Oltre alla dieta, molto utile è effettuare attività fisica in modo costante e regolare poiché: - migliora la sensibilità insulinica del muscolo scheletrico e quindi la tolleranza glucidica - riduce la concentrazione di lipidi intra-muscolari - ha effetti positivi sull’ipertensione
E’ raccomandato svolgere 30 minuti o più di attività fisica di intensità moderata (ad es. camminare a passo svelto a 4 km/h) almeno 5 gg a settimana. L’attività va effettuata gradualmente, inizialmente per 10-15 minuti, aumentando progressivamente la durata. E’ bene evitare un’attività troppo intensa e prolungata all’inizio, cercando piuttosto di mantenere una regolare adesione all’esercizio, elemento fondamentale per la sua efficacia. L’esercizio, per essere efficace, dovrebbe essere in gradi di stimolare l’apparato cardiocircolatorio, i polmoni ed i muscoli, nei limiti imposti dalle capacità individuali.
[1] L’indice di massa corporea (BMI) è un parametro molto utilizzato per ottenere una valutazione generale del peso corporeo. Esso mette in relazione con una semplice formula matematica l'altezza con il peso del soggetto: si ottiene dividendo il peso in Kg del soggetto con il quadrato dell'altezza espressa in metri.Il risultato di tale formula classifica il soggetto in un'area di peso che può essere: normale - sottopeso - sovrappeso - obesità di medio grado - obesità di alto grado.

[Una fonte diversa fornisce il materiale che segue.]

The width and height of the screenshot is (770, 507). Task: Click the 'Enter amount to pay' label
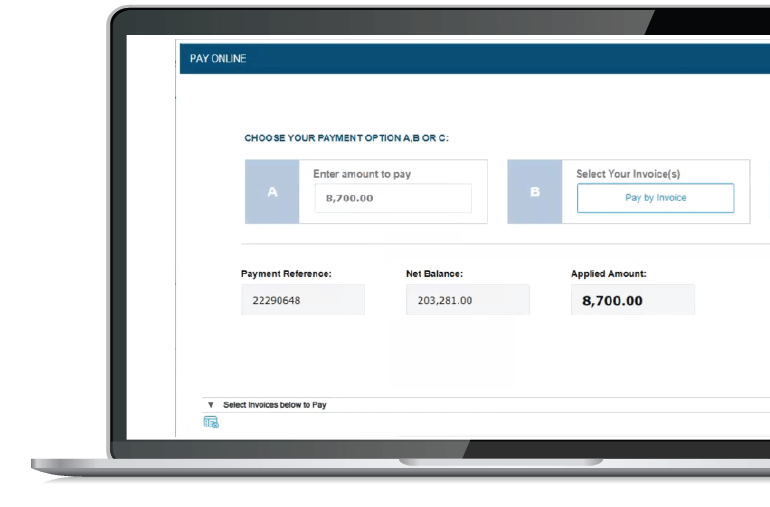(x=362, y=174)
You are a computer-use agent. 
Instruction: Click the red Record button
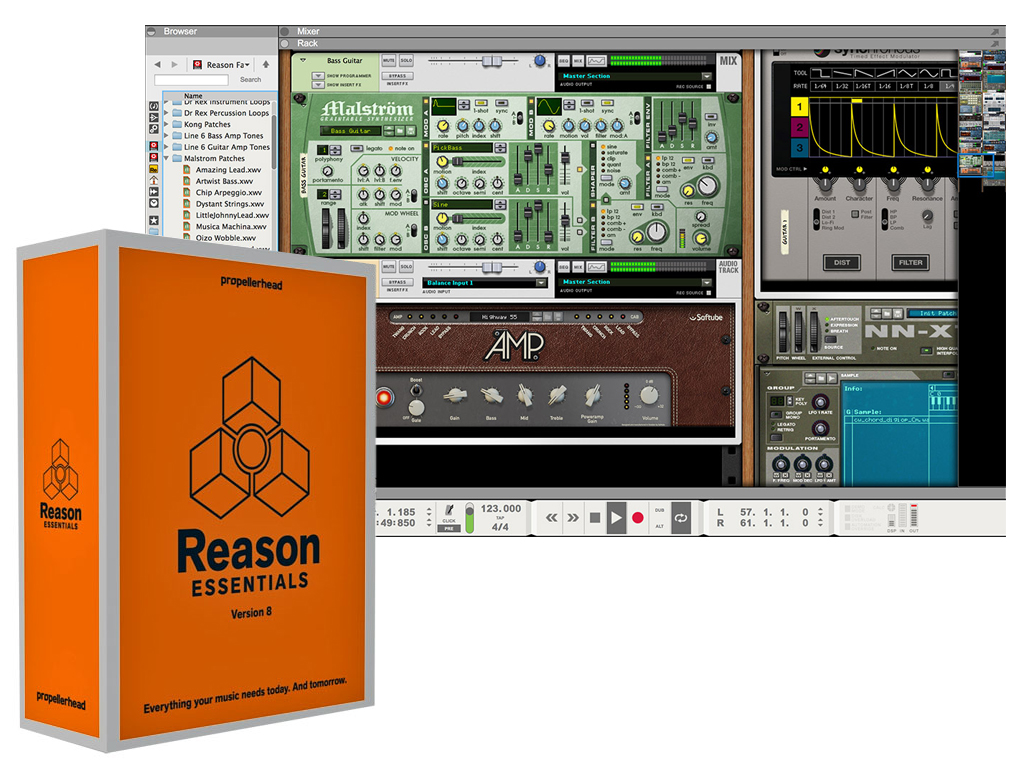point(637,518)
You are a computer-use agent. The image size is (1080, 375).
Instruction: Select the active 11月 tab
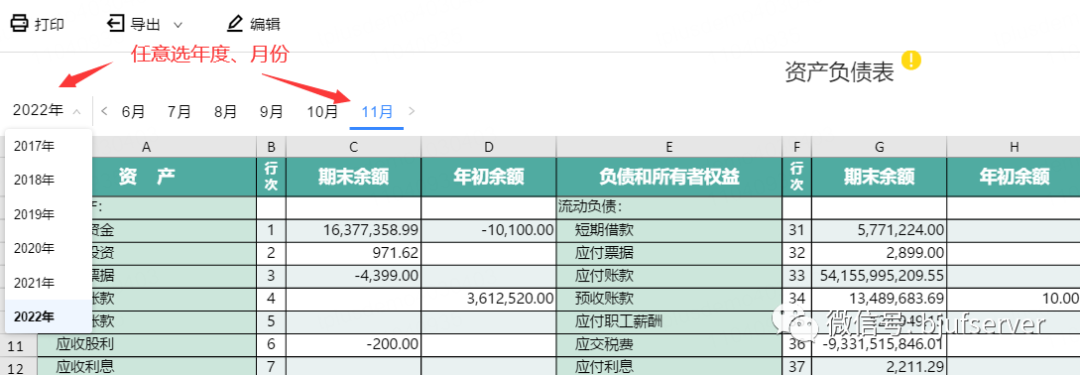[377, 111]
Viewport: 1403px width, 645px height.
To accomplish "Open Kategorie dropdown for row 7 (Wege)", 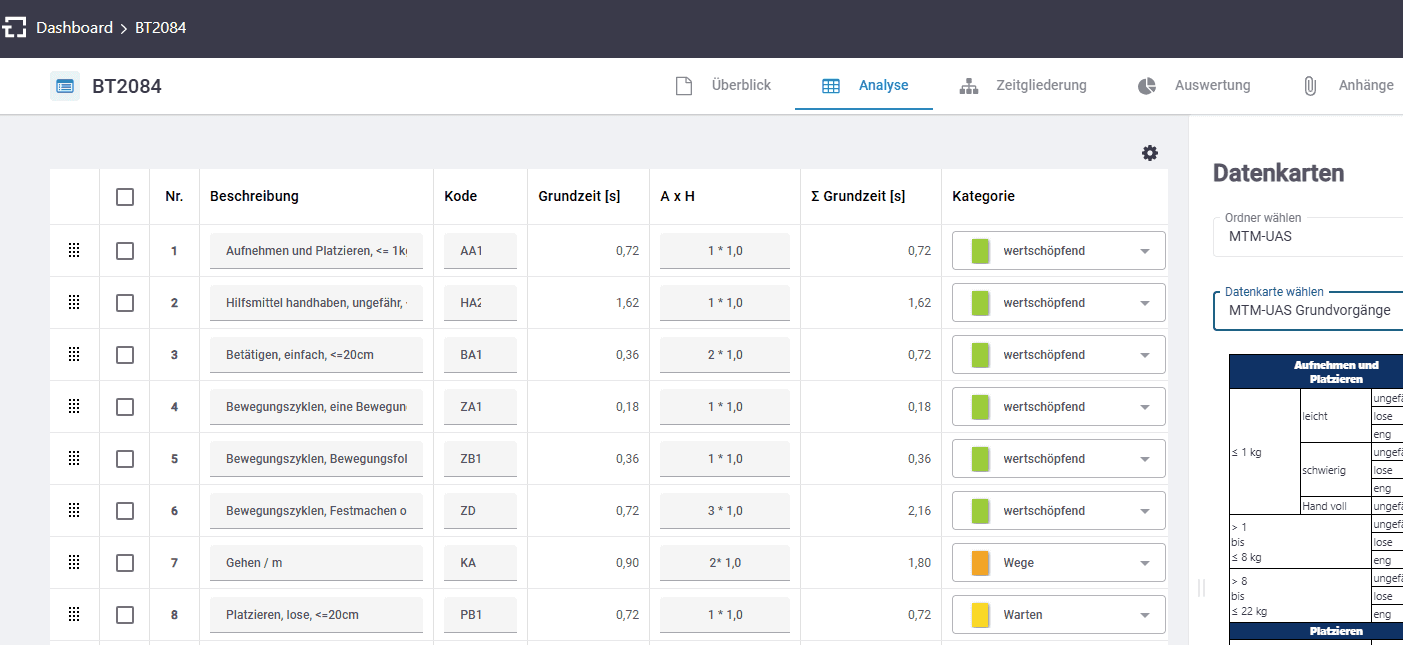I will coord(1144,563).
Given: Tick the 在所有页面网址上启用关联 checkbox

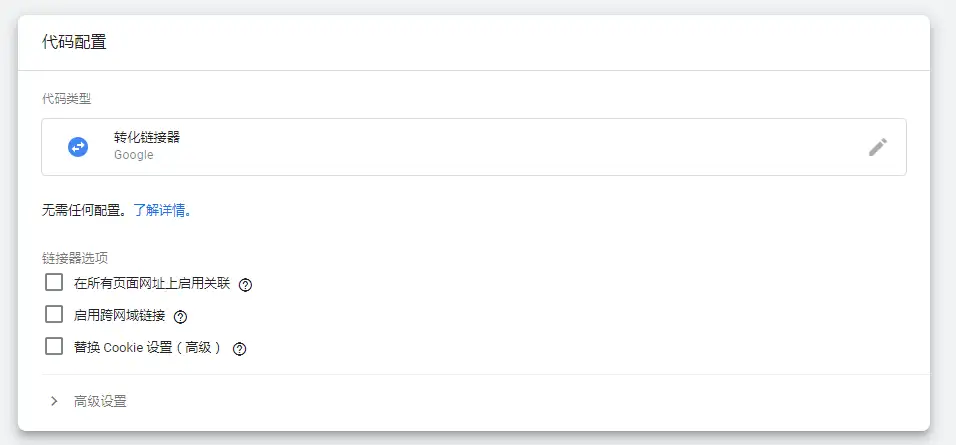Looking at the screenshot, I should coord(54,283).
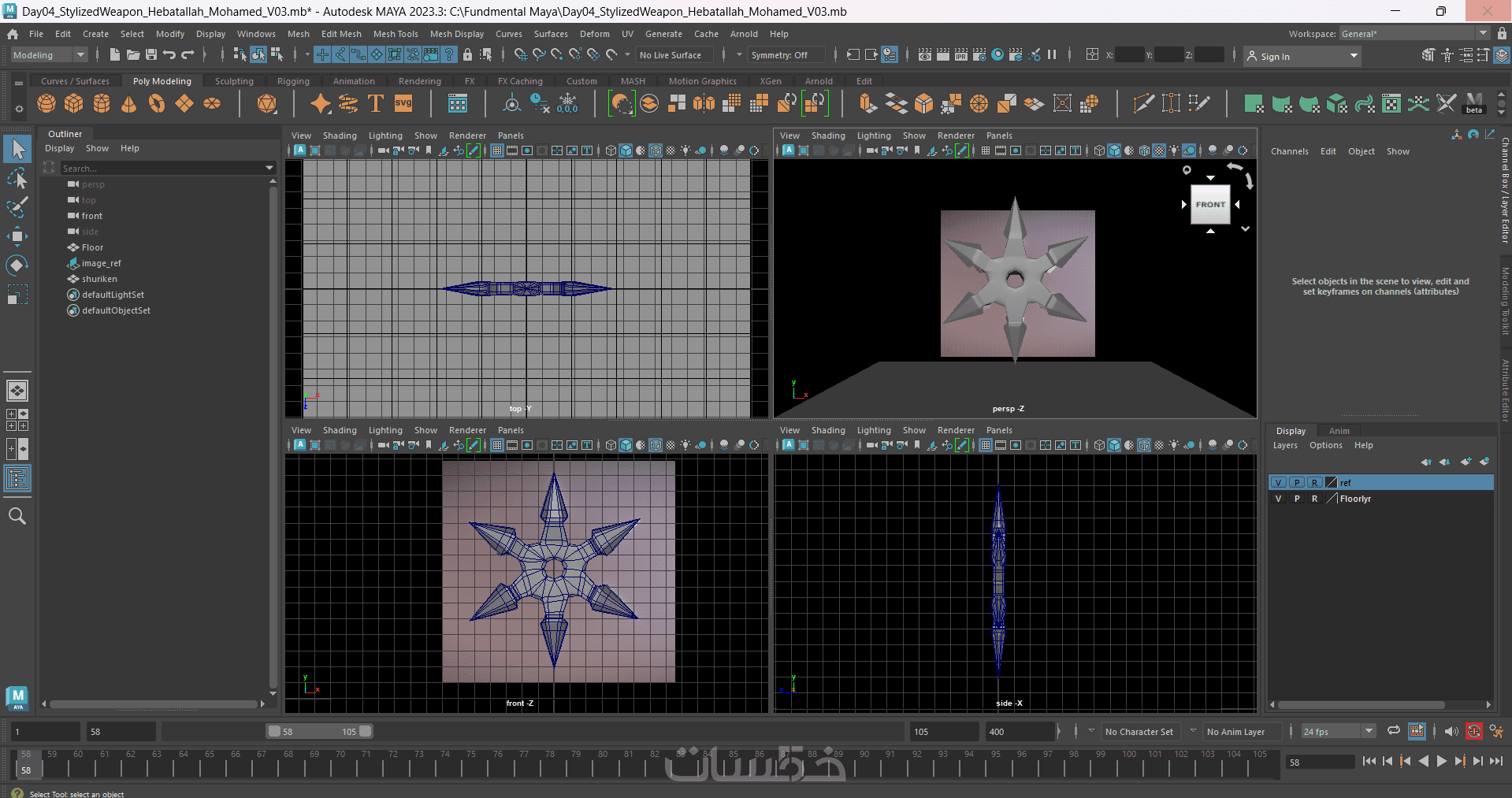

Si ritiene che un soggetto sia normopeso per BMI compreso tra 20 e 25 kg/m2. La prevalenza dell’obesità nella popolazione generale varia a seconda delle popolazioni considerate (fattori genetici e stile di vita) dal 10 al 50%. [2].L'indice glicemico rappresenta la velocità con cui aumenta la glicemia in seguito all'assunzione di 50 grammi di carboidrati. La velocità si esprime in percentuali prendendo il glucosio come punto di riferimento (100%). Maggiore è l’indice glicemico di un cibo, più elevata è la velocità con la quale gli zuccheri in esso contenuto entrano in circolo. Cibi con un basso indice glicemico ( yogurt scremato, fagioli. orzo, piselli, mele, pasta integrale) stimolano una minore secrezione d’insulina e inducono sensazione di sazietà più duratura dopo il consumo di un pasto.